I rolled back to mongodb deployment #11 (where #12 was the automatically triggered deployment that I didn't trigger) and the mongodb pod scaled up. The python pod could then be scaled up. So two issues: - The new automatic deployment 'doesn't work'. - The system seems to prefer when MongoDB memory is 1GB and Python memory is 525MB - even though I think I have 4GB memory available :/
> Is there a way to minimise output of `oc get all -o yaml` so that only required information is displayed - it currently is very lengthy and includes `tokens` and `secrets` fields - not sure if ok to post here? oc get dc,rc -o yaml then and put it in a pastebin
Output of oc get dc,rc -o yaml: http://pastebin.com/U069VnWR Can anyone give a definitive answer as to why the 4GB memory allowance for the project is not allowing two pods (set to recreate strategy) not to comfortably build deploy and scale when both mongodb and python pods are allocated 1GB memory. I recently had to take the python pod down to 525MB in order to be able to scale it up without errors as explained above. Thank you.
PS - It just occurred to me that the reason all pods went down and they were so difficult to get back up again was that python and mongodb were on 1GB memory each, and then the automatic mongodb deploy was triggered (when both pods were in a scaled up state), and it was this action that caused a lack of resources which resulted in unable to mount and readiness probe errors etc. Just a theory but if a similar thing happens to someone else, perhaps it can be tested. Would still be good to know why 4GB memory resource is not adequate for supporting 2 x 1GB deployments and an automatically triggered deploy (all with recreate strategy).

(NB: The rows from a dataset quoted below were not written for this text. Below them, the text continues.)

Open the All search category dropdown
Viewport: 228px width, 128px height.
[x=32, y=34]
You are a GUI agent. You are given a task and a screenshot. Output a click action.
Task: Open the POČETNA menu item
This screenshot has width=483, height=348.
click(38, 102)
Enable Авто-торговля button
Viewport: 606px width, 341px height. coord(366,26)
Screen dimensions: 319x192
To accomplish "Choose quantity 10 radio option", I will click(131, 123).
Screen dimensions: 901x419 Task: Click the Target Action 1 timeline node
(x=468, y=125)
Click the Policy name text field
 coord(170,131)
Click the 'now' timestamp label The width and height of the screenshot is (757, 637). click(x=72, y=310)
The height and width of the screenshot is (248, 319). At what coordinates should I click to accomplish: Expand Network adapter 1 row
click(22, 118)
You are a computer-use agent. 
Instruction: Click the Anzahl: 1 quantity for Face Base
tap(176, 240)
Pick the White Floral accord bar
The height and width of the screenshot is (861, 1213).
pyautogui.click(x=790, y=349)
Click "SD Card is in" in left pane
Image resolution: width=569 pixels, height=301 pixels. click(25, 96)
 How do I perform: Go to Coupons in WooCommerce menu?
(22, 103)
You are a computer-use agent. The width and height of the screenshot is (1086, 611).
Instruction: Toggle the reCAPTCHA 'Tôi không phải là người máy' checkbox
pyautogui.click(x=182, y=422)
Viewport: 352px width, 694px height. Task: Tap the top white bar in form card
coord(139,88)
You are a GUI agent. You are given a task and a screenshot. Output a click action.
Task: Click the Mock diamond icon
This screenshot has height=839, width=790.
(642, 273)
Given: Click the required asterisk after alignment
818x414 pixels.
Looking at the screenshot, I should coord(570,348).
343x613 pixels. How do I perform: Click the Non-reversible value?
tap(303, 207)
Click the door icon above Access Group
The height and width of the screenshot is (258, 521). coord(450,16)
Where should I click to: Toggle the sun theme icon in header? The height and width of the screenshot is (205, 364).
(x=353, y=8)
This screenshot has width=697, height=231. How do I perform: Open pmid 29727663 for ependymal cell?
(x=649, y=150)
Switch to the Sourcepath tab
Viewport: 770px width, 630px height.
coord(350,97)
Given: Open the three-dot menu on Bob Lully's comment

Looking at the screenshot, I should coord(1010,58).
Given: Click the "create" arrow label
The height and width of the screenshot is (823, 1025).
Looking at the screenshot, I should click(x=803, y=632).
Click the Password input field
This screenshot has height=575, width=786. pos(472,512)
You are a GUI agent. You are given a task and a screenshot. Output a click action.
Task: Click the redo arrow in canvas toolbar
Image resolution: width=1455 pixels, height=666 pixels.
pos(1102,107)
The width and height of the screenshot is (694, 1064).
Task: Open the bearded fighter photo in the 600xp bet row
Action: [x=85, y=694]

To your question about why 4GB of "non-terminating" quota is not enough... Your "terminating" quota is perhaps coming into play. This quota is used to run the builder/deployer pods as well as the hook pods. The resources that these pods specify is the same as what is specified in the corresponding DeploymentConfig and BuildConfig. Can you check if this is the issue (your deployment is failing on account of a lack of resources in your "terminating" quota?